▶ [EXCERPT PROVIDED]
►

Three Verses in Psalm 119 on How God Uses Affliction
Psalm 119 is the longest chapter in the Bible with 176 verses. It has for a theme the exalting of God’s Word in the life of believers. Almost every single verse speaks of the Word of God in one of eight different ways: law, testimonies, precepts, statutes, commandments, judgments, word and ordinances. Vv. 1-2 pronounce blessing on those who receive the Bible’s work in their lives.
Little more than one third of the way into the Psalm, the Psalmist brings up the issue of afflictions in three separate verses, vv. 67, 71, 75. Apparently, the Psalmist had been slandered by shameless enemies who wanted to smear his reputation, vv. 69-70. I remember hearing Pastor John MacArthur once say that people-pain can be the worst form of pain. Physical pain sometimes pales in comparison to the pain people can inflict upon us with false accusations and vindictiveness. As the Psalmist reflected upon this, he strung together three, almost consecutive lessons on God’s purposes in afflictions of any type we may bear.

◄

▶ [PROVIDED MATERIAL]
►

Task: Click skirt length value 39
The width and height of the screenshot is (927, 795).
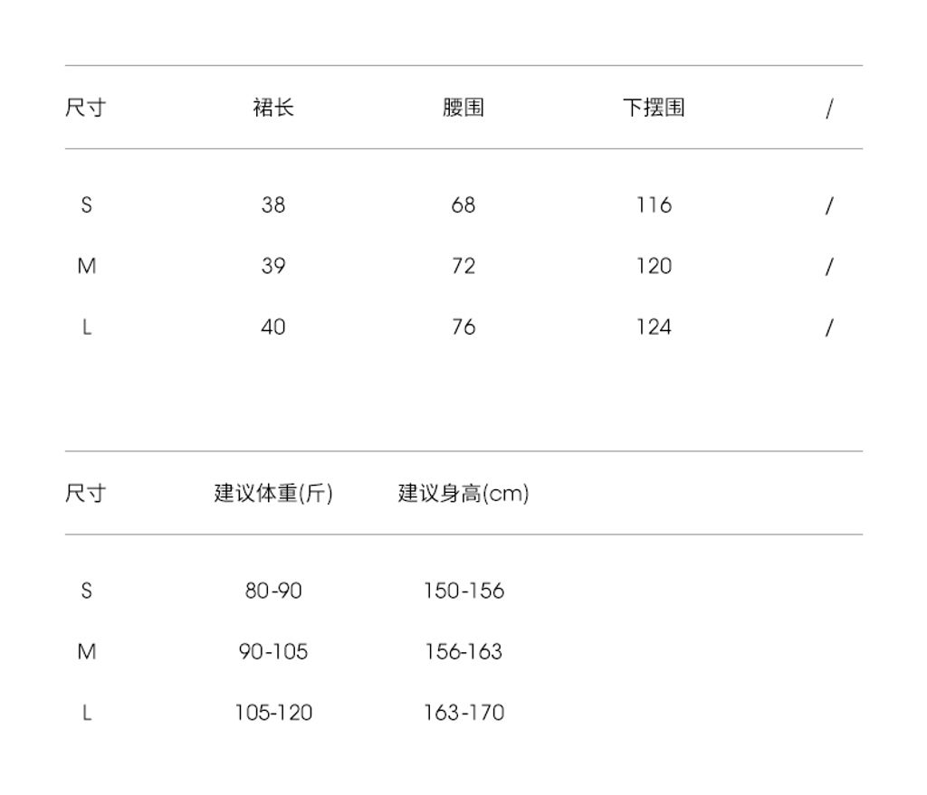Action: [x=273, y=266]
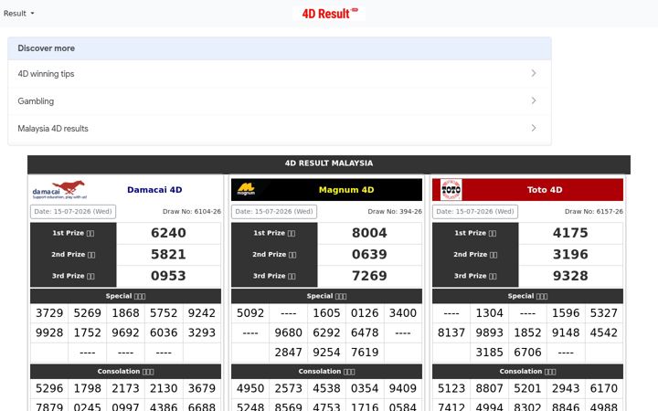658x411 pixels.
Task: Click the 4D Result site logo
Action: coord(330,14)
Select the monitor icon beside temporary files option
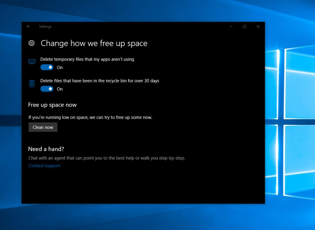315x230 pixels. coord(32,62)
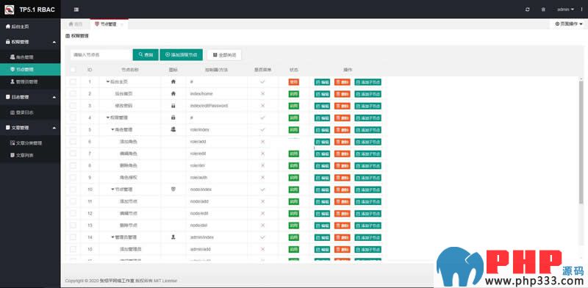Collapse the 权限管理 tree node in row 4

tap(108, 118)
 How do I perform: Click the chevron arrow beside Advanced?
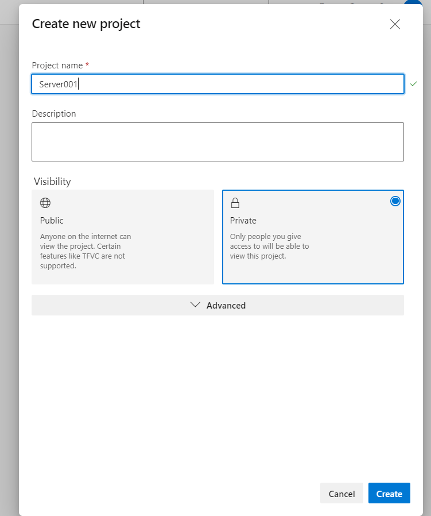[196, 305]
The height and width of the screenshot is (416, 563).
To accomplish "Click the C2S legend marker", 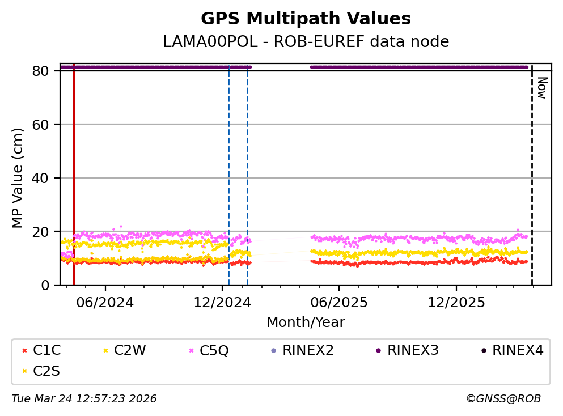I will [24, 371].
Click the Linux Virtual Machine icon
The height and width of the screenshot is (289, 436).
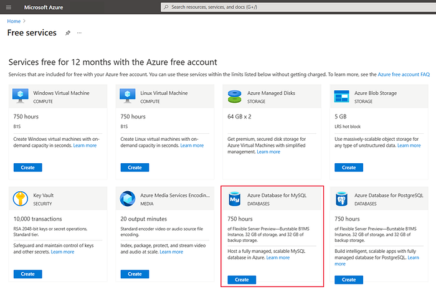pos(128,96)
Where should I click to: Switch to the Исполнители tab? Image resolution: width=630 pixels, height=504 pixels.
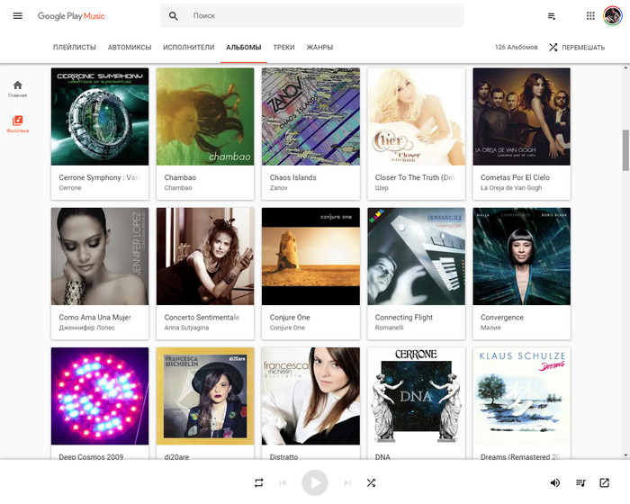coord(188,47)
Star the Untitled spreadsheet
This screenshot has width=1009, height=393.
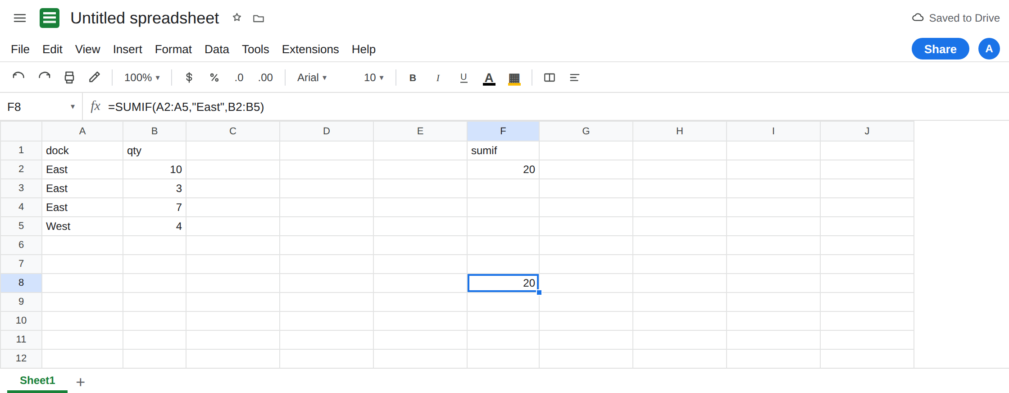click(x=237, y=18)
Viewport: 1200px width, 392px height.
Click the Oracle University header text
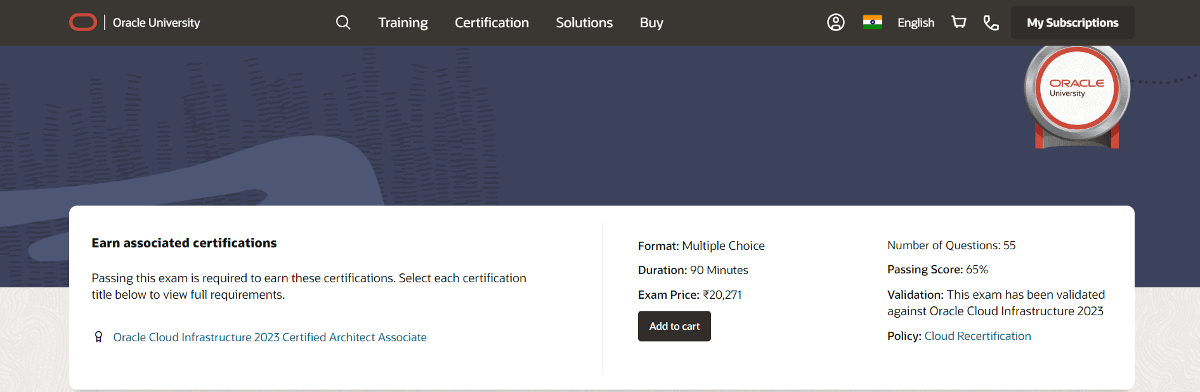click(156, 23)
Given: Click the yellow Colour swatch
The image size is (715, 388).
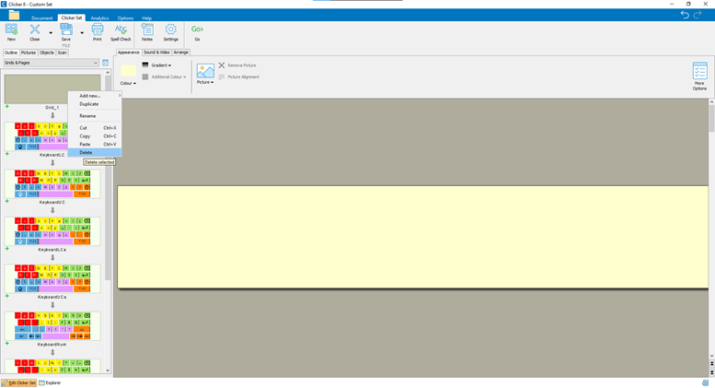Looking at the screenshot, I should click(x=128, y=71).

◄

▶ [ACTIONS TO TAKE]
• a. In the Psalm 119 text above, how many verses does Psalm 119 contain?
• b. Echo everything in the Psalm 119 text from "Little more than" down to "we may bear.".

▶ [RESPONSES IN ORDER]
• a. 176 verses

• b.
Little more than one third of the way into the Psalm, the Psalmist brings up the issue of afflictions in three separate verses, vv. 67, 71, 75. Apparently, the Psalmist had been slandered by shameless enemies who wanted to smear his reputation, vv. 69-70. I remember hearing Pastor John MacArthur once say that people-pain can be the worst form of pain. Physical pain sometimes pales in comparison to the pain people can inflict upon us with false accusations and vindictiveness. As the Psalmist reflected upon this, he strung together three, almost consecutive lessons on God’s purposes in afflictions of any type we may bear.